Mayotte: 6 morts et 27 disparus dans le naufrage d’un bateau de clandestins

Illustration. Des immigrants comoriens ont péri dans leur tentative de rejoindre le département français de Mayotte. | Idé

Ils pensaient traverser le bras de mer d’environ 70 km entre Anjouan et Mayotte sans se faire repérer grâce à une mauvaise météo. Six personnes sont mortes et 27 autres sont portées disparues dans le naufrage d’une embarcation d’immigrés clandestins au large de Mayotte.
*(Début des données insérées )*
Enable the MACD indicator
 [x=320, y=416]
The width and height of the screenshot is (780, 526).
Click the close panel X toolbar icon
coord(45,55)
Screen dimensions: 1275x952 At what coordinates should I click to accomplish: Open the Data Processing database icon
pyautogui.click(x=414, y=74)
Selon la préfecture, 36 personnes avaient pris place à bord d’une embarcation partie vendredi soir de Domoni, sur l’île d’Anjouan, aux Comores.
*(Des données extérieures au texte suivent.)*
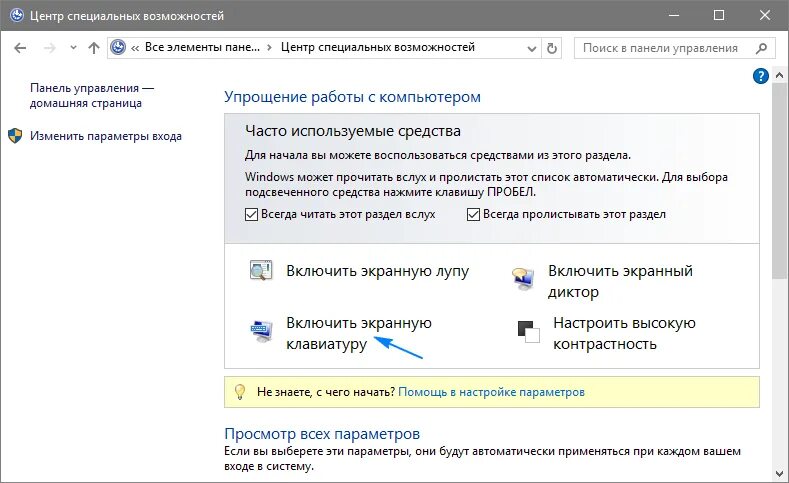This screenshot has height=483, width=789.
Task: Click the high contrast squares icon
Action: (528, 332)
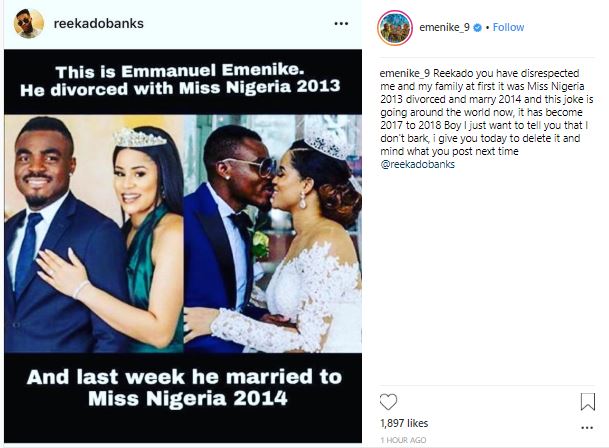Click the "This is Emmanuel Emenike" headline text
The height and width of the screenshot is (448, 609).
tap(182, 74)
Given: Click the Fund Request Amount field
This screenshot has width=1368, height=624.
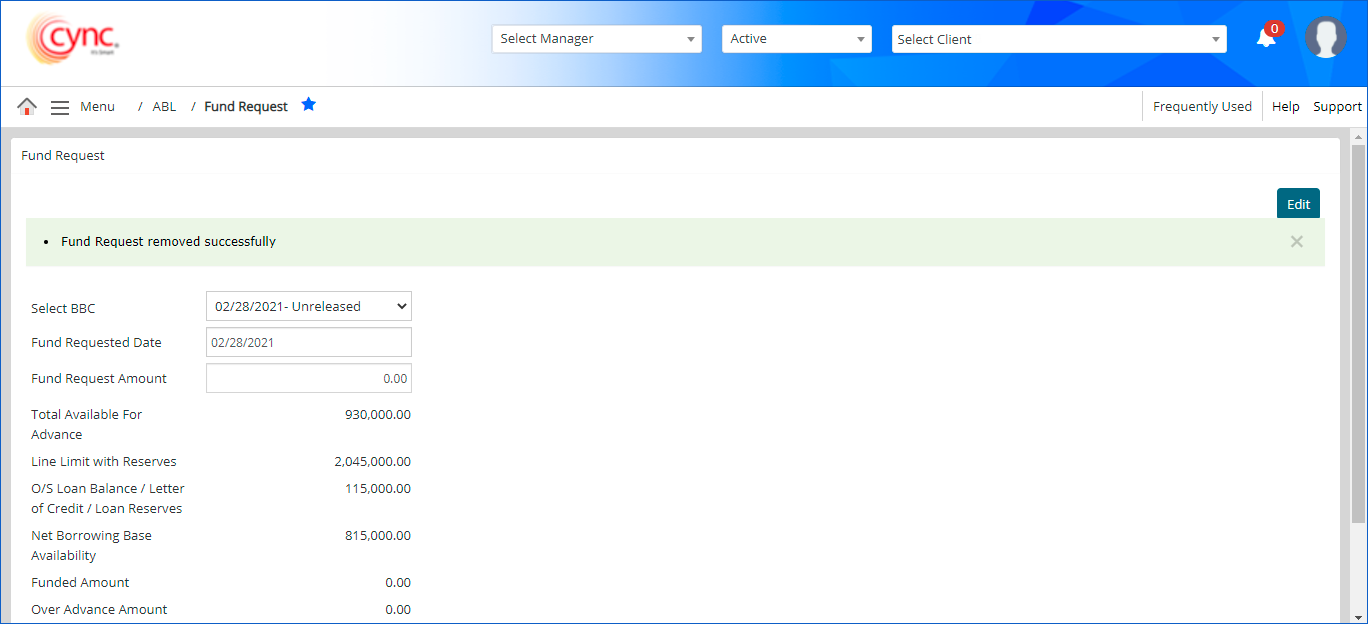Looking at the screenshot, I should (x=308, y=379).
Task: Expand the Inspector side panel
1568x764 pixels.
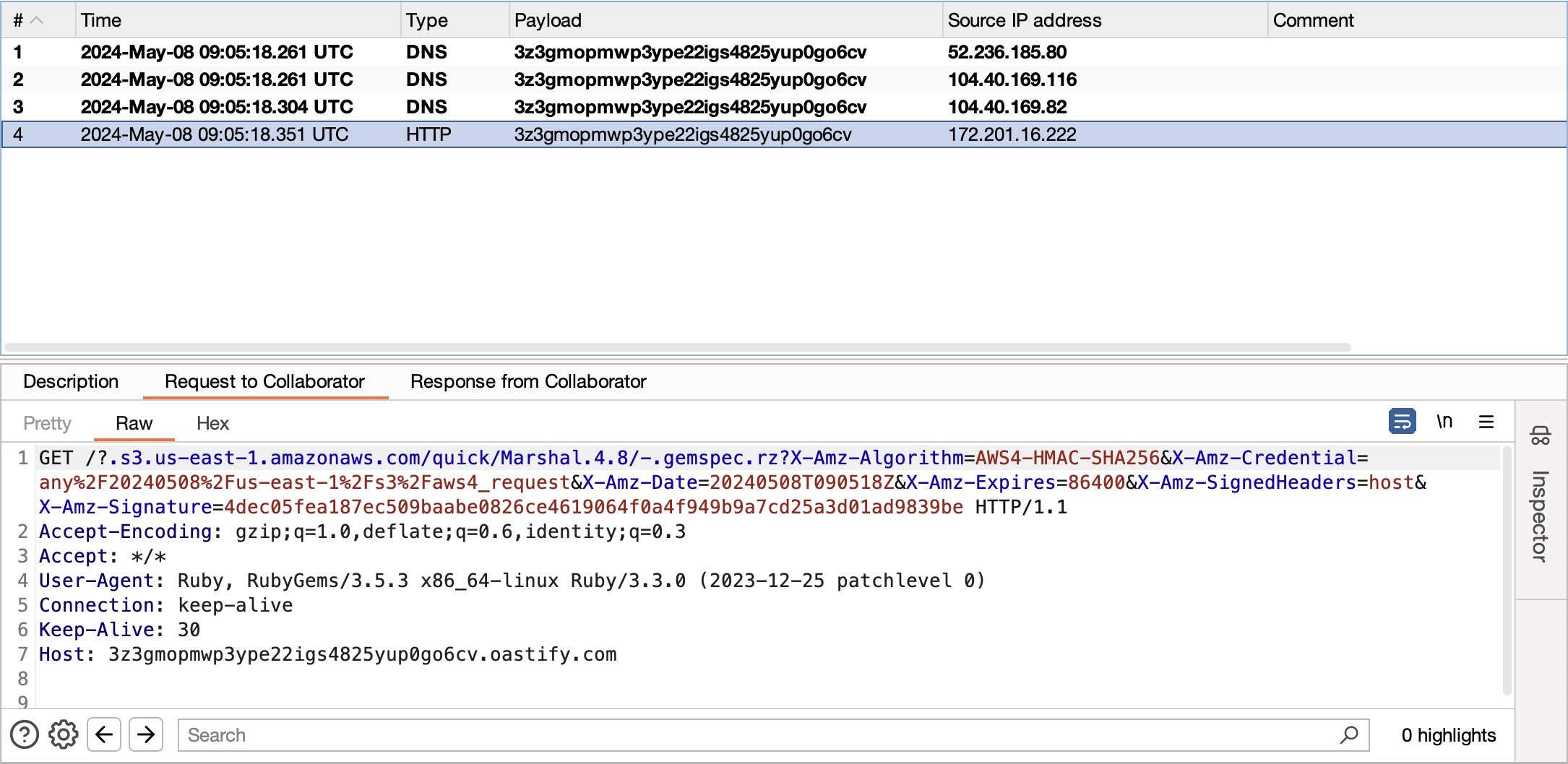Action: [x=1540, y=516]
Après le naufrage du bateau au large de Mayotte, six corps ont été repêchés – cinq femmes et un enfant -, un survivant a été pris en charge par les secours et deux autres survivants se sont échappés.
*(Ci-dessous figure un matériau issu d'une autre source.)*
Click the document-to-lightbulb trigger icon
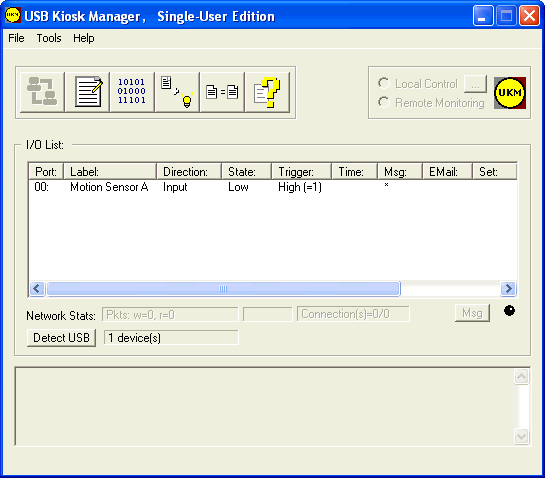 (x=177, y=92)
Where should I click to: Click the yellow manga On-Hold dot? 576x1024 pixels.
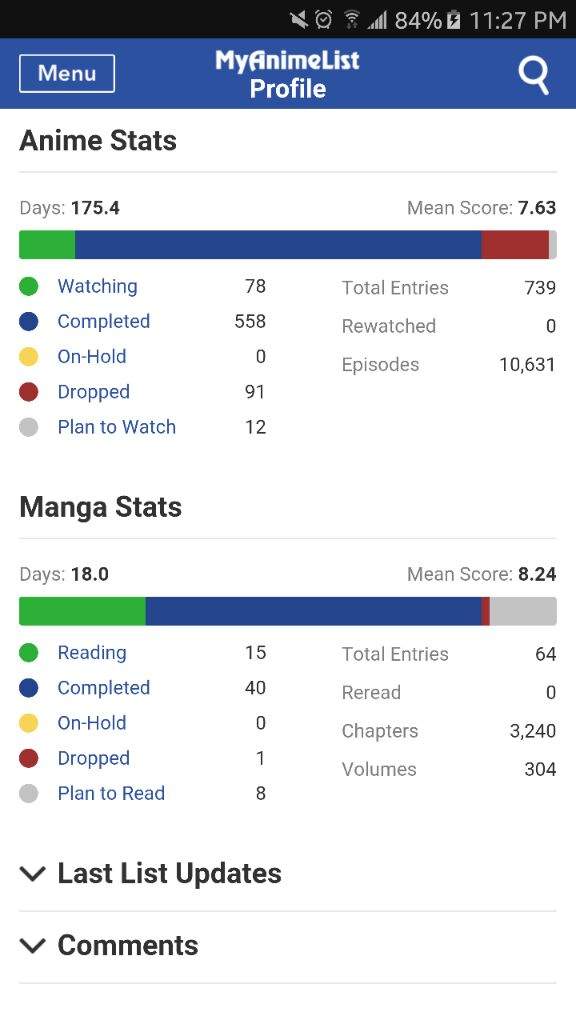tap(29, 723)
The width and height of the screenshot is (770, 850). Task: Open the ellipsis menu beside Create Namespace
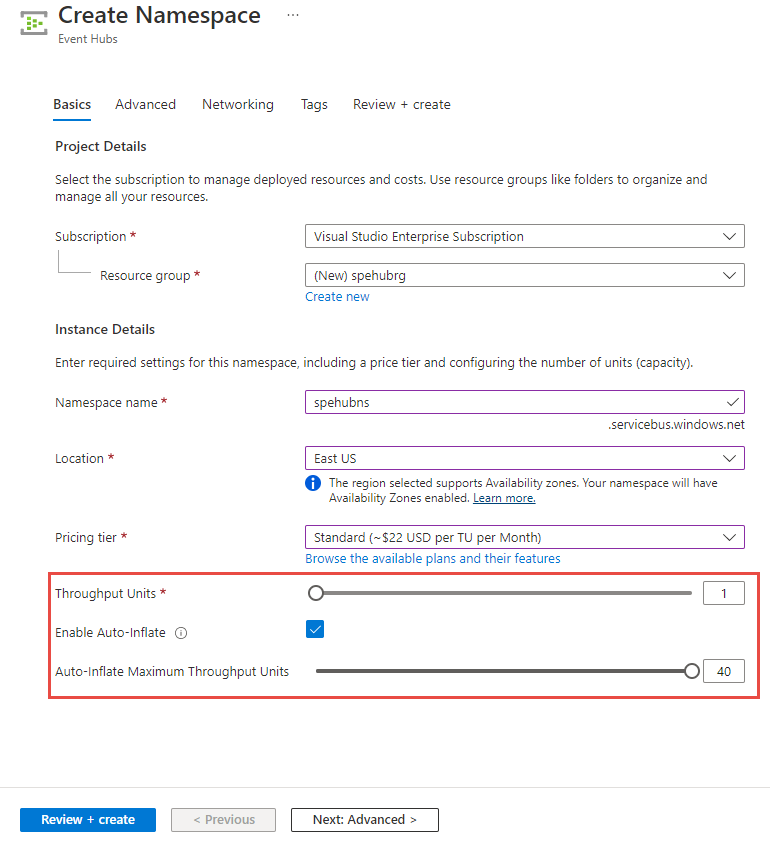pos(292,13)
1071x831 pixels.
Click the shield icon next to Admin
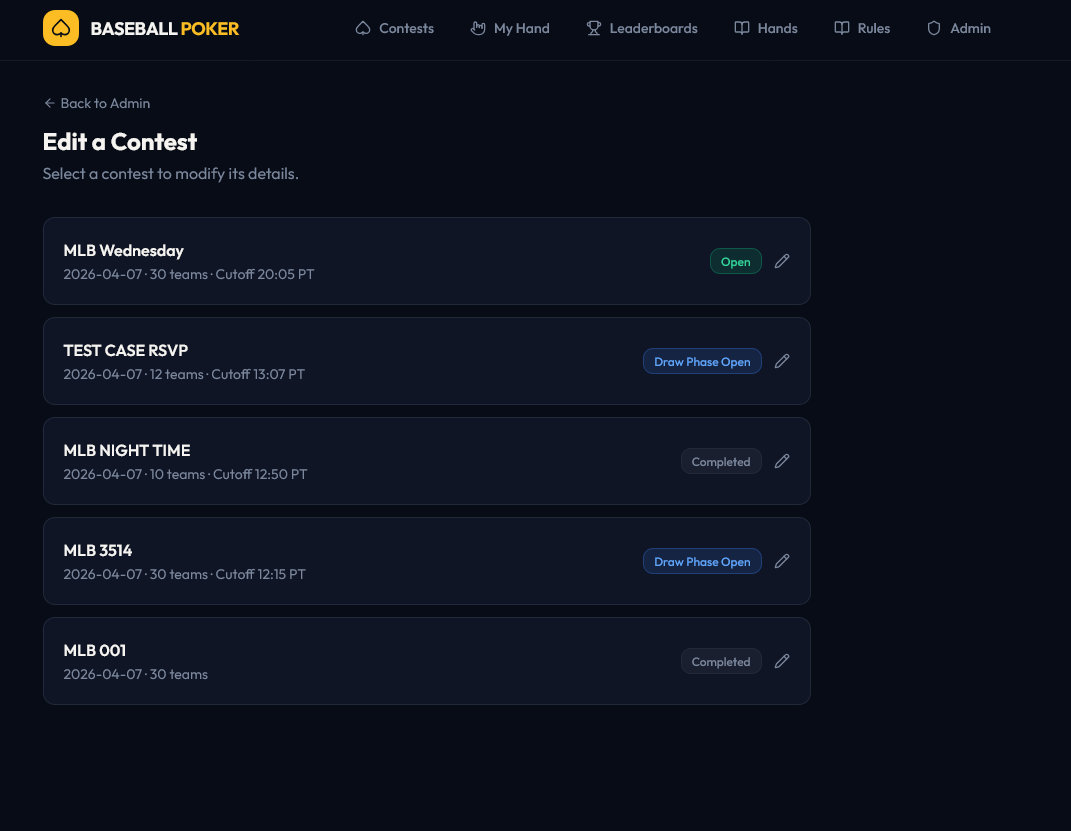coord(934,28)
Selon la même source, les recherches étaient en cours samedi en fin d’après-mdi pour retrouver les 27 disparus, et les vedettes de la marine et l’hélicoptère de la gendarmerie ont été mobilisés.

Un bateau de fortune pour atteindre Mayotte et la France

L’embarcation -un «kwassa kwassa», pirogue qui navigue au ras des flots- a fait naufrage samedi à 200 mètres du littoral de Petite Terre, deuxième île de l’archipel de Mayotte par sa superficie, a indiqué la préfecture. De nombreux candidats à l’immigration, pour la plupart venus de l’île voisine d’Anjouan, tentent régulièrement de débarquer illégalement sur l’archipel français de Mayotte pour travailler ou s’y faire soigner.

Sur les 200 000 habitants de Mayotte, 40% seraient des clandestins. Et d’après l’ancien préfet de Mayotte Hubert Derache, cité par le journal local Mayotte Matin, «40 % des personnes ramenées aux Comores reviennent sur le territoire».

Le dernier drame de ce type remonte à juillet dernier, lorsqu’un autre «kwassa kwassa» en provenance de l’île d’Anjouan avait sombré, faisant sept morts et quatre disparus. Treize personnes avaient été rescapées.

Mayotte est devenue département français après un référendum d’autodétermination. En 2011, les autorités ont expulsé 26 405 personnes dont 5 389 enfants.